* [DATA IN THIS EXERCISE]
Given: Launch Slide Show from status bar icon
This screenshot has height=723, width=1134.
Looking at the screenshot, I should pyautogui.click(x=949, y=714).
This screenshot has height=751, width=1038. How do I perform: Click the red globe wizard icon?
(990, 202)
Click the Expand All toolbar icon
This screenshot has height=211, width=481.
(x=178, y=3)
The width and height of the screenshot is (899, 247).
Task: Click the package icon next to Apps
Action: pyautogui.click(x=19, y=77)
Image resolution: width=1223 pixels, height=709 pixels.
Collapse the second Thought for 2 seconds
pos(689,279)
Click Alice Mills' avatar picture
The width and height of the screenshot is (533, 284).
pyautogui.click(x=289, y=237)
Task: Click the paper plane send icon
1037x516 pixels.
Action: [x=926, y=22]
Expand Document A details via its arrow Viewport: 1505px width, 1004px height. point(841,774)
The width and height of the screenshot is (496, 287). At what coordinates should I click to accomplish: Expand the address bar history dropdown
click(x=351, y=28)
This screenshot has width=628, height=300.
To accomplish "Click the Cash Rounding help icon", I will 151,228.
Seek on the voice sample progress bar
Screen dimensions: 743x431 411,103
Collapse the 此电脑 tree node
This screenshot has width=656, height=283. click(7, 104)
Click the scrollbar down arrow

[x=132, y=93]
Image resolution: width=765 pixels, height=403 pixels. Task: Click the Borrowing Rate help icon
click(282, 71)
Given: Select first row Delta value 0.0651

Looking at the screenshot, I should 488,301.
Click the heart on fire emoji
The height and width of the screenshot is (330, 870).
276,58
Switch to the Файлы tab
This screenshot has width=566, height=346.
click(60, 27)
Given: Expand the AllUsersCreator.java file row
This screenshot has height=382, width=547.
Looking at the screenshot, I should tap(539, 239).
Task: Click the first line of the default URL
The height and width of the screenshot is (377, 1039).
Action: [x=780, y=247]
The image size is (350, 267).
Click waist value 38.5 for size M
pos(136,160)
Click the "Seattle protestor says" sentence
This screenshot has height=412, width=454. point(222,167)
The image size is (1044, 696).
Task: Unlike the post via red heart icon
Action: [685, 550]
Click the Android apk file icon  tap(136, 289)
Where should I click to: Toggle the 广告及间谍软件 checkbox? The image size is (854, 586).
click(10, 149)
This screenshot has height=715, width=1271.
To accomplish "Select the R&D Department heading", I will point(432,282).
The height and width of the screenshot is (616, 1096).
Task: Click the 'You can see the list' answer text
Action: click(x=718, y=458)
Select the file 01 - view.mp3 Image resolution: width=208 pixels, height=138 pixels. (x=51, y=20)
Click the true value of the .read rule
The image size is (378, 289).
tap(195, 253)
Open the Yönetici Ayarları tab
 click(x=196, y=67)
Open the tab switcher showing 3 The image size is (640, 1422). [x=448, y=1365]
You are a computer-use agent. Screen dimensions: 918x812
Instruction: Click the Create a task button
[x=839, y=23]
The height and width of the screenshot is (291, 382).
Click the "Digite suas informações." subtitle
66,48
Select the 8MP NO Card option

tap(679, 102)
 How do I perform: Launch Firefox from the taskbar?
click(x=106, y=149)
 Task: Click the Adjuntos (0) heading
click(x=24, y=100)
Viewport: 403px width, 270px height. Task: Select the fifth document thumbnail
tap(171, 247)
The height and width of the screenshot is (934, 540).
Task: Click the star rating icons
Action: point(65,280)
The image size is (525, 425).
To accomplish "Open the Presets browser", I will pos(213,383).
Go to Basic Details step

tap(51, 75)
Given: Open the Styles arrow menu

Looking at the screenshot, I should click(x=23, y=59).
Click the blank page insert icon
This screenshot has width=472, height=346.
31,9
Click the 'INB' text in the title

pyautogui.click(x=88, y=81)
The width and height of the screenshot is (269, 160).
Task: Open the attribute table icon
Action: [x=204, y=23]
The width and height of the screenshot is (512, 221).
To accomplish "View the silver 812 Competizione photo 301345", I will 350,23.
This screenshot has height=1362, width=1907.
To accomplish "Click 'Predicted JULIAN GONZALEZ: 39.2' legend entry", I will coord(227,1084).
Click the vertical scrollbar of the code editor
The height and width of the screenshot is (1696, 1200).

* [WORK TO BE COMPLETED] Within the material above, how many lines include the string "file"? Give only the number.

* [ANSWER SECTION] 3